Bir gün her zamanki gibi dersten çıkıp eve giderken yolda yengemle karşılaştım. Su taşıyordu ama bu sefer beni gördüğünde sevinmedi! Hemen aceleyle hızlı hızlı konuşup, benden kurtulmak istiyormuş gibi:
– Dersler iyi mi? İyi ha, yaramaz çocuk! Ulan ağlıyordur… diye hızla yürüyüp aceleyle evine girdi. Onun girmesiyle birlikte avludan yengemin güçlü bir çığlık atması sonra ard arda kovaların takırdaması duyuldu ben aklımı toplayana kadar avlunun kapısını “küt” ettirerek tekrar açıp Kabılbek ağabeyim dışarı fırladı! Anlaşılan, ben geldiğimden beri ağabeyim ikimizi gizli takip ediyordu. Nedendir gördüklerime inanmadan aklım başımdan gitti. Önümde göğsü kocaman açılmış, gözleri kızarmış, iki yumruğunu sıkıp titreyen Kabılbek ağabeyim geliyordu! Geriye çekilir gibi yaptım.

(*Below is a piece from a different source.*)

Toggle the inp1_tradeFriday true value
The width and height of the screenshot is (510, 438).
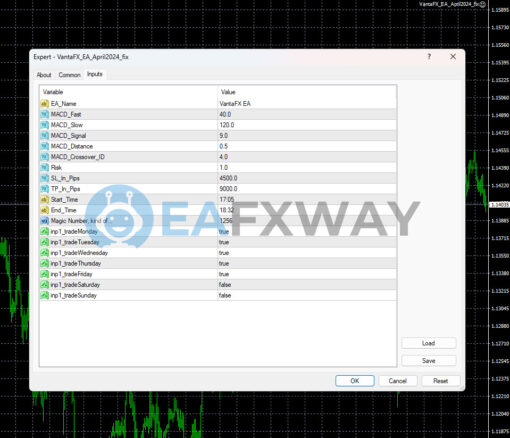(307, 274)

– Dur!!! dedi bağırarak. Durayım desem, tuttuğu yerde sağ bırakmayacağa benziyor.
– Ne yaptım?! Dedim geri yürüyerek.
– Dur diyorum!!!
Ben artık ondan iyilik beklemiyordum. Onun her hızlandığında ben de hızlanarak sonra geriye bakmadan kaçtım. Her ne kadar koşsa da sarhoştu, bana ulaşamadı. Ama ondan sonra onların evinin yanından da geçemedim, etrafını dolaşıp geçiyordum.
Ancak ağabeyimin orantısı olmayan kıskançlığıyla sarhoş olması arttı. Sonra annemin söylediğine bakılırsa ağabeyim sadece benden değil, yengemi komşularından hatta sadece sokaktan geçen birilerinden kıskanıyormuş. Onların evinden sadece ben değil, onu bilenlerin hepsi uzaklaşmış, etrafını dolaşıp geçer olmuşlar.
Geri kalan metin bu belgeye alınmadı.